Fig. 6. Sympathetic signaling directly promotes the immunosuppressive function of MDSCs.

a–c C57BL/6 wild-type mice were subjected to spleen sympathectomy and then utilized for LLC or RM1 allograft models. Sympathetic axons in the spleen after sham surgery or sympathectomy were visualized by the immunostaining of tyrosine hydroxylase (a).

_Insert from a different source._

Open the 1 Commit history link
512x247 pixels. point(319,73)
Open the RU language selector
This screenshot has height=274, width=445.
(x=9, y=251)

MDSCs in the spleens (b) and the blood (c) under the indicated conditions were quantified by FACS. Data are presented as mean ± SD. Student’s t-test. d PMN-MDSCs or M-MDSCs were FACS-sorted from the spleens of tumor-bearing mice and in vitro treated with NE in combination with the β2-adrenergic receptor antagonist propranolol. mRNA levels of immunosuppressive genes were examined by qPCR analyses. Data are presented as mean ± SD. One-way ANOVA test. e Diagram of cancer cell-derived LIF and Gal3 hijacking the nervous system to promote tumor progression.